Quantitative 'Immuno LC-MS/MS' of Clinically Relevant Heterogeneous Post Translational Protein Modifications: Oxidized and Truncated Parathyroid Hormone

摘要

Parathyroid hormone (PTH) plays a critical role in the regulation of circulating calcium levels, and serves as a biomarker of secondary hyperparathyroidism in the diagnosis of disorders such as vitamin D deficiency and chronic kidney disease (CKD), and for monitoring the effectiveness of treatment e.g., hemodialysis. Immunochemiluminescent assays for full length (i.e., 1-84) PTH have historically been problematic due to variable standardization, cross reactivity with heterogeneous truncated PTH fragments (e.g., 7-84), and variable correlations with biological parameters. A recent report that PTH may be oxidized in vivo at multiple sites further complicates these issues, since oxidized PTH is biologically inactive. To address these challenges, an immunocapture liquid chromatography-tandem mass spectrometry ('immuno LC-MS/MS') analysis strategy was developed and optimized for quantitative analysis of oxidized full length and truncated PTH isoforms.
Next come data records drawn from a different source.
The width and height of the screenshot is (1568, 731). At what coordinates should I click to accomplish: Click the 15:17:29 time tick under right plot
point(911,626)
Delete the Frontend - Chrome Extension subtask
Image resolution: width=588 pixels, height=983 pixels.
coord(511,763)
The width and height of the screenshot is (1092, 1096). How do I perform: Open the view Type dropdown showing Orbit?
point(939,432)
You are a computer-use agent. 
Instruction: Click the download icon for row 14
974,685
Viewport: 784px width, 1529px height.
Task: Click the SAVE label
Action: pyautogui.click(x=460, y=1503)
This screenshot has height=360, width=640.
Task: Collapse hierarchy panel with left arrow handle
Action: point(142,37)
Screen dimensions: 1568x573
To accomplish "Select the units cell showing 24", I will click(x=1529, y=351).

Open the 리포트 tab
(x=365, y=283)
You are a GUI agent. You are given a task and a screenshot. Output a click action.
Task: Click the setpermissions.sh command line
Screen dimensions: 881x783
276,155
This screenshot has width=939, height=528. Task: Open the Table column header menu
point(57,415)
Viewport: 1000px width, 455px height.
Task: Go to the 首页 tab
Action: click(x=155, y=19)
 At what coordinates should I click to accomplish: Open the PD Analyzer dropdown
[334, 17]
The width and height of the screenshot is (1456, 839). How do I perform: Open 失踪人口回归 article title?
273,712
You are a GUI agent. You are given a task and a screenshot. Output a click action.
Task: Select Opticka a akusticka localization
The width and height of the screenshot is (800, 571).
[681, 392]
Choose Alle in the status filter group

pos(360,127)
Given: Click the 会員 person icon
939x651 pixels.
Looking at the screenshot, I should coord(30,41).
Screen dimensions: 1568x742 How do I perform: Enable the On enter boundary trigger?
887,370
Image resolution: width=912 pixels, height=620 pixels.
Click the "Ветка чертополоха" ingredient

Importantly, a novel dual isotope-labeled internal standard approach (i.e., ~(15)N-labelled full length and truncated PTH and ~(13)C_6~(15)N_1 isotope-labelled oxidized PTH tryptic peptides added before and after extraction/sample handling) was used to quantitatively differentiate between in vivo and ex vivo oxidative modifications at methionine residues 8 and 18 in both full length and truncated PTH.